Though such capricious endeavors are not without peril, and one must often pay dearly for them, what does an eternity of damnation compare with an infinity of pleasure in a single second?

A friend sent me this one. I told her I identified with the last line, she told me it makes sense, as she had re-read it and felt Baudelaire was bipolar. And then I gave it a second pass and found myself laughing openly by the end. He wakes up bummed and is driven to wreck a rando’s shit, at which he’s tremendously successful and his conclusion is: yup, it ruled.

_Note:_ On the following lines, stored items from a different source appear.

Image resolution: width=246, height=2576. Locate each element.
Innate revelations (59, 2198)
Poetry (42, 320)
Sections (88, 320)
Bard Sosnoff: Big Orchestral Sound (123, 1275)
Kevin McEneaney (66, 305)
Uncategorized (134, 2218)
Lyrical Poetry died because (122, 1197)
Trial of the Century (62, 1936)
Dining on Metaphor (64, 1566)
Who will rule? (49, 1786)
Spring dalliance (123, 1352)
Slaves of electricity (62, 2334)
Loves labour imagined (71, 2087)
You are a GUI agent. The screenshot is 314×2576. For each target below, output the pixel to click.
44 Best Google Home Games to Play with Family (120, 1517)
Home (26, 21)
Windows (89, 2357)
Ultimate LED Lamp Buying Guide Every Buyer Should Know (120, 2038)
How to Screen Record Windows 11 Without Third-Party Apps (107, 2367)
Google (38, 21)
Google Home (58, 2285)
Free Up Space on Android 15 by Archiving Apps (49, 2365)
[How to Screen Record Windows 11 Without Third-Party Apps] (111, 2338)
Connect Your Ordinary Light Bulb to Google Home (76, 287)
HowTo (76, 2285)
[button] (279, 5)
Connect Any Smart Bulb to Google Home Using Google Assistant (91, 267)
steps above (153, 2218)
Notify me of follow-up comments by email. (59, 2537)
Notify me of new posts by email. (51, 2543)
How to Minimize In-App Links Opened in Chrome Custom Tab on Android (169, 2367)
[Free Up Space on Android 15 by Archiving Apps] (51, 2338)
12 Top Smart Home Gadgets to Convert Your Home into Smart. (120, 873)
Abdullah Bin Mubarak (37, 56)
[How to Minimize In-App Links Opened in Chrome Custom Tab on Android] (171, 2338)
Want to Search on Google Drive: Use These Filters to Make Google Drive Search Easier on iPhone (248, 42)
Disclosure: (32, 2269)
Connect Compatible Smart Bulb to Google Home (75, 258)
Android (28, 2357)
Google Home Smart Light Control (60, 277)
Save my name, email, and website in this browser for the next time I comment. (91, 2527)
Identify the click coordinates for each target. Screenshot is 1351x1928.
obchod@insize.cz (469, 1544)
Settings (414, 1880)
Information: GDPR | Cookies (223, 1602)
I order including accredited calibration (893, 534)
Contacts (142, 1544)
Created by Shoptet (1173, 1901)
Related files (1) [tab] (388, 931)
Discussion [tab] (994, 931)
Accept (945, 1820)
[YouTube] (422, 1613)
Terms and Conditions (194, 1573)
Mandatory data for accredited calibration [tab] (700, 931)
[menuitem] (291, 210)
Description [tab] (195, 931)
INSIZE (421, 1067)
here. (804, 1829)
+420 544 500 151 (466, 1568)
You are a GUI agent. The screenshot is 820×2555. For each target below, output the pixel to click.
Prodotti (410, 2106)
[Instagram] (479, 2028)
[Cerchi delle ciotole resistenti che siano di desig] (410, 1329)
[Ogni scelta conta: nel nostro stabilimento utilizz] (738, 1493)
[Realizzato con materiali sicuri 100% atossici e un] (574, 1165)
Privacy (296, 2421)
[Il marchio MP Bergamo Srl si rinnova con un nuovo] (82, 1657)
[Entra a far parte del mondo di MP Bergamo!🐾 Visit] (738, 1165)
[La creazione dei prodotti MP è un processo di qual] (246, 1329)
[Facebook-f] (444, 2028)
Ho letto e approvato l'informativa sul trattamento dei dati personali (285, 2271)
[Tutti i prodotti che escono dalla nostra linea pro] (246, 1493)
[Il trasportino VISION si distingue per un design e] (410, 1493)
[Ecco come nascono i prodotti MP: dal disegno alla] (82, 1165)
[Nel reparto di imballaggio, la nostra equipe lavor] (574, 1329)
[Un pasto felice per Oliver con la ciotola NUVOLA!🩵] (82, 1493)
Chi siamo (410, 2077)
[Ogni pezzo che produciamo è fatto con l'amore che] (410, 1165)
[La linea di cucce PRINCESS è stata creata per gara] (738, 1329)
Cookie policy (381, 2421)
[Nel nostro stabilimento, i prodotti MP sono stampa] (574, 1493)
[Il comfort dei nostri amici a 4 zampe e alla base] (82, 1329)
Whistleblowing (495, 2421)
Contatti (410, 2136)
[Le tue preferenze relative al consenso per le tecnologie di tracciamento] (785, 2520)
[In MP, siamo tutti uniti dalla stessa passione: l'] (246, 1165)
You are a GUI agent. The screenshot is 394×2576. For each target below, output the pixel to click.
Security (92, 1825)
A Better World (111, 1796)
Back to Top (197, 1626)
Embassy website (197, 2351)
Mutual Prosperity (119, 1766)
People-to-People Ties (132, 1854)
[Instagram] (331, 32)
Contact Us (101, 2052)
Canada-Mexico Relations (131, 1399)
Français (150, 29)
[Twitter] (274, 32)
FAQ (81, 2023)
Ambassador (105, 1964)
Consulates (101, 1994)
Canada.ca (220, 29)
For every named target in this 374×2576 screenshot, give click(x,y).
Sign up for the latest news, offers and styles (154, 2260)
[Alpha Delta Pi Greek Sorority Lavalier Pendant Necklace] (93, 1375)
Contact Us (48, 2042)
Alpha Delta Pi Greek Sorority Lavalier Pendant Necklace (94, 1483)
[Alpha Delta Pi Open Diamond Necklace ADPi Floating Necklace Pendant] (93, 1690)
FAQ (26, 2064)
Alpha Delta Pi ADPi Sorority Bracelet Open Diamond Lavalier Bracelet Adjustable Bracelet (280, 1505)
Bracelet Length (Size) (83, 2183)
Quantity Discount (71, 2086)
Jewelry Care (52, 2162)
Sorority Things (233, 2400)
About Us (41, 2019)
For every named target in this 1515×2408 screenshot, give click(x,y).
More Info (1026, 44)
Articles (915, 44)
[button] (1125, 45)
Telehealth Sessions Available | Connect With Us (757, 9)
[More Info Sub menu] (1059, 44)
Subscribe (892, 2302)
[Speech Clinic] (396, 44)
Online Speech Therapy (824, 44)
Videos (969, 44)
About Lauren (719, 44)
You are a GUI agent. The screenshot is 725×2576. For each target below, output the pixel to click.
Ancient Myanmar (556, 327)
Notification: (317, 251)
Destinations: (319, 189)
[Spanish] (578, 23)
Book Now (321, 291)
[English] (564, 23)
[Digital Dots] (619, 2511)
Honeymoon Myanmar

Virginia Woolf, “The Death of The Moth”

It was useless to try to do anything. One could only watch the extraordinary efforts made by those tiny legs against an oncoming doom which could, had it chosen, have submerged an entire city, not merely a city, but masses of human beings; nothing, I knew, had any chance against death. Nevertheless after a pause of exhaustion the legs fluttered again. It was superb this last protest, and so frantic that he succeeded at last in righting himself.

The body relaxed, and instantly grew stiff. The struggle was over. The insignificant little creature now knew death. As I looked at the dead moth, this minute wayside triumph of so great a force over so mean an antagonist filled me with wonder. Just as life had been strange a few minutes before, so death was now as strange. The moth having righted himself now lay most decently and uncomplainingly composed. O yes, he seemed to say, death is stronger than I am.

I first read this essay in 2011. It made no impression on me then, but upon re-reading just now I found myself laughing–in awe of the moth, same as Woolf. Facing down the thanatotic city-swallower, and righting himself with dignity. “O yes!” Would that we could all do the same!

Along similar lines, I’m so pleased that I’m different from my 21 year-old self. We don’t often get guarantees, but revisiting art allows us moments like this.

July 2018

I intend to share some more music videos from this playlist and dig into the songs as they’re highlighted. And I’ve already covered a few. More to come! 6ix9ine and SOPHIE and Kirin in particular, if you want to prepare yourself, do some advance studying.

The most important reaction to this entire month’s playlist is my anger that the breakdown from 2:15 – 2:28 of Drake’s “In My Feelings” isn’t a whole song.